Podczas spotkania poruszono temat tego jak istotne dla klubu jest wejście do PGE Ekstraligi. Przytoczono m.in. dane z kontraktu telewizyjnego, który ekstraligowcom daje 6 mln. złotych za sezon, a pierwszoligowcom 240 tys. złotych.

– Skupiamy się na szczegółach. Wszyscy jesteśmy kibicami. Naszym marzeniem jest euforia jak w Lublinie w minioną niedzielę. Co robić, by tak zrobić w Rybniku? Ten sezon nie był najlepszy, musimy temu zaradzić. Jakie są oczekiwania klubu? Jakie są możliwości pozyskania pieniędzy od sponsorów? Nie mamy żużlowców na najwyższym poziomie, by przebierać w ofertach. Co zrobić, by w przyszłości trafić do Ekstraligi i walczyć o play-offy? – pytał radny Wojciech Kiljańczyk.

Poruszono także temat wspierania klubów przez spółki Skarbu Państwa. Sternik ROW-u wspominał m.in. o potędze klubu z Lublina. Padły też słowa o tym, że firma Lotto miała dotrzymać odgórne wytyczne by nie kontynuować umowy z rybniczanami.

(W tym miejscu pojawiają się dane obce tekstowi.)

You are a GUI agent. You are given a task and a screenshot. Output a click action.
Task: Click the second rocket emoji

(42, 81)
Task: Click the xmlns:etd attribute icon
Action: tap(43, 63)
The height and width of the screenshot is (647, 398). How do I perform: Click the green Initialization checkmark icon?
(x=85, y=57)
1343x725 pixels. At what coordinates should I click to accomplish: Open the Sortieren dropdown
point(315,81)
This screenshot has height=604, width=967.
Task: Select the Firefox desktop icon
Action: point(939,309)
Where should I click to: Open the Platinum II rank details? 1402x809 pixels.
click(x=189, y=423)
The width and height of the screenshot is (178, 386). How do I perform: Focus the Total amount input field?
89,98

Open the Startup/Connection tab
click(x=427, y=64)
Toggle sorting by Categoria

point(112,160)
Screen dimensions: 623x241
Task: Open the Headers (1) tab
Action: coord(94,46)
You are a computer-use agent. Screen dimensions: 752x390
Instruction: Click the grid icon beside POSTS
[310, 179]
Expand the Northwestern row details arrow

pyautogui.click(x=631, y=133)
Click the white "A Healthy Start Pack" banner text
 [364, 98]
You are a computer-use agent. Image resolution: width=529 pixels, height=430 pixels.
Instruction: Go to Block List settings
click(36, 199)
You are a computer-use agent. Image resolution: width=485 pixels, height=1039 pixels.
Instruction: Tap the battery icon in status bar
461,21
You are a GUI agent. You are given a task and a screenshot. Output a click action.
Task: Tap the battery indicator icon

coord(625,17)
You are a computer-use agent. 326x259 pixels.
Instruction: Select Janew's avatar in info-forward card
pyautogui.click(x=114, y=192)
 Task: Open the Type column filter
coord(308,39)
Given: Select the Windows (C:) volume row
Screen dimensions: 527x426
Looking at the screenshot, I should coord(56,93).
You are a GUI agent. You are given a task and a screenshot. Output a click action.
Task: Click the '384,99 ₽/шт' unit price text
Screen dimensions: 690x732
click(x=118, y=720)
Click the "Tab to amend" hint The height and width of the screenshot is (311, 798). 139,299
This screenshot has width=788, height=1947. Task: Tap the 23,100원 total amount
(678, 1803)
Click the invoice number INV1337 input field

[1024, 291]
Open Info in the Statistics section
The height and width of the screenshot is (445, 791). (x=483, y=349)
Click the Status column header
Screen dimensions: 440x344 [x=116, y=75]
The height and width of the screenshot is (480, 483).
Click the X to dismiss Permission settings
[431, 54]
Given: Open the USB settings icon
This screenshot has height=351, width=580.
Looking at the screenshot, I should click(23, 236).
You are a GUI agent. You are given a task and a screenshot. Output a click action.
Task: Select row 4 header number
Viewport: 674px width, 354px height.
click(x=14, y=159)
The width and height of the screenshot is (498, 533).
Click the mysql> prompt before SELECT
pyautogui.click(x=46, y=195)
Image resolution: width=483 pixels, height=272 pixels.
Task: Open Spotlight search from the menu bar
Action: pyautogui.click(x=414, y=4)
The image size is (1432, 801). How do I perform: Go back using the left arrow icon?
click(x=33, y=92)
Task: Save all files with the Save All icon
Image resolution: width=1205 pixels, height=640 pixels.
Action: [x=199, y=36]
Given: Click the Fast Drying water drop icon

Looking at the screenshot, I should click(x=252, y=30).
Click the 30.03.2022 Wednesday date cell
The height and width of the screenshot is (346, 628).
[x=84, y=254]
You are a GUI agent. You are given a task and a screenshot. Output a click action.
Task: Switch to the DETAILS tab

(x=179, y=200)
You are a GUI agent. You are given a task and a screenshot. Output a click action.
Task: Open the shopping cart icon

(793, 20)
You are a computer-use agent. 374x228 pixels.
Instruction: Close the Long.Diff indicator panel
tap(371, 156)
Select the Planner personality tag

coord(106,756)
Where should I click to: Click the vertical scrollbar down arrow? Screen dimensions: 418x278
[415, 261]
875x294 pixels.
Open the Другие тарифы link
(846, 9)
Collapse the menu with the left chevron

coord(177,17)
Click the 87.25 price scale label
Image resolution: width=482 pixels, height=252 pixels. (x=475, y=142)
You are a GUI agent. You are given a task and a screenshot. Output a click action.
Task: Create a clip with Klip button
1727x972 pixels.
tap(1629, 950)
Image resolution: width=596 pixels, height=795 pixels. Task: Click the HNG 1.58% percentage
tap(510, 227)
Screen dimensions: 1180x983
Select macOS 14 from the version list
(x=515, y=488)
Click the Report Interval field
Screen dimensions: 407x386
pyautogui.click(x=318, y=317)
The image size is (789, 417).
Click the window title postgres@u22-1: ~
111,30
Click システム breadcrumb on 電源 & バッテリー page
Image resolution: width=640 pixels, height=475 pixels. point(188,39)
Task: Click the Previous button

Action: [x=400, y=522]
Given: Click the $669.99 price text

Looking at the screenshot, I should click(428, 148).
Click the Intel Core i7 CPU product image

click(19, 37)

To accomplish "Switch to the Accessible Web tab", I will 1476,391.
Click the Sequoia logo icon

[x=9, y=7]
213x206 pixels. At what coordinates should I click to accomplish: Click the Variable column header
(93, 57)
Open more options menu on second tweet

– Bezpośredni wpływ ma sytuacja geopolityczna w Polsce. Jeżeli chodzi o klub z Lublina, to nieoficjalnie budżet tego klubu wynosi 23 mln złotych. Lublin jest obecnie na wysokim poziomie, podobnie Krosno, Rzeszów. Znakomita większość to pieniądze ze spółek skarbu państwa, czyli Bogdanka, Grupa Azoty, bogate firmy. Czynnik kibicowski jest istotny, ale nie możemy zbliżyć się finansowo do klubów dotowanych przez państwo – opowiadał prezes rybnickiego klubu.

Nie zabrakło też uwag w stronę kibiców i mediów. Mrozek mówił o kibicach sukcesu i posłużył się przykładem Włókniarza Częstochowa, który na półfinale zgromadził 18 tysięcy kibiców, a na meczu o brąz już tylko 8.5 tysiąca.

– Jest grupa osób, która informuje wszystkich na Facebooku, jak to jest źle. Zanim to odkręcimy, jest duży problem. W każdym temacie, który się pojawił, informacja była początkowo błędna, naprawianie tego zajęło dużo czasu i niejednokrotnie nie dało się tego naprawić – powiedział Krzysztof Mrozek.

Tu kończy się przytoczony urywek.